As if to prove it, he strokes one of those fingers along the bare patch of skin just above the top of my sock. I shiver for reasons that have very little to do with the temperature of his skin.
“If you bite me first, it might feel better.”
Cas goes utterly still.
The words—completely impulsive, reckless, more than a little bit idiotic—settle into the silence between us. I want to reach out and claw them back to me. I want to snatch them away, laugh them off, crack a joke to cut the unbearable tension growing with each passing moment.

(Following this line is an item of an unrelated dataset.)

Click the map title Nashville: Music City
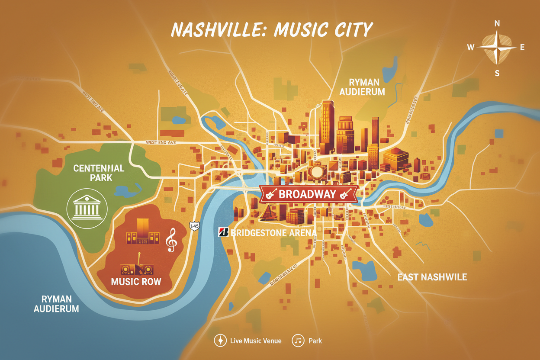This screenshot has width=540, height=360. click(x=272, y=29)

Instead of that, though, I do the unthinkable.
I dig my shovel in again, lifting another hunk of dirt out of the mortifying grave I’m making for myself.
“And then you could warm me up, too.”
Stupid. Such a stupid thing to say.
I’m a little chilly, not hypothermic, and with the house’s heat kicking on and the fire catching in the hearth, I’m already feeling better.
I don’t know what I’m saying, what I’m doing, what insanity has come over me, tugging at the truth lingering in the back of my mind.
I’ve been aching for it for days.
Cas’s bite.
The unbearable pleasure of what it does to me. The alchemy of blood and magick, he called it. I’ve tried to ignore it, to put the memory of what happened between us in the alley out of my mind, but it keeps finding ways to creep back in.
Every time I catch sight of two vivid fang marks on my neck when I look in the mirror. Every time he’s near and I catch a hint of cologne and fresh linen and the mouth-watering hint of his natural scent beneath—sharp and warm and irresistible.
Every time he looks at me like he’s looking now. Crimson eyes devouring me.
“Ophelia,” he says, so low and serious. “What are you asking me?”
He’s going to make me say it, isn’t he?
“I want…” The words stick in my throat, caught in a seven-year tangle of desire and fear, shame and need.
Cas moves slowly, carefully, giving me enough time that I could stop him if I wanted to. He stands and offers me his hand. When I take it, he draws me out of the chair before taking my place in it. He rests both his hands on my hips, and with focused, unerring intent, draws me down into his lap.
My body moves woodenly at first, like my limbs can’t quite decide if I want this or not. But when his fingers tighten in gentle encouragement, they go loose, trusting, melting into him as I drape myself across his thighs and settle into all the hard contours of his body.
“Tell me what you want, sweet Ophelia.”
“Your bite.”
He hums, low and approving, in the back of his throat as he pushes my hair over one shoulder to expose the mark he made.
“Here?” he asks softly, fingertips ghosting over raised pink skin.
The noise I make isn’t an answer, but the way I arch into the caress and the bolt of pleasure that races through me seem to tell him everything he needs to know.
Apparently, though, Cas isn’t done playing.
“Or here,” he murmurs, lifting one of my wrists to his lips.
He presses a kiss there, letting me feel a feather-light drag of his fangs before he pulls back.
“So delicate. You’d open so easily for me here.” His lips travel from my wrist, up the tender skin of my inner arm to my shoulder, my collarbone, my neck. “There are other places I could mark you. Places that would be our secret.”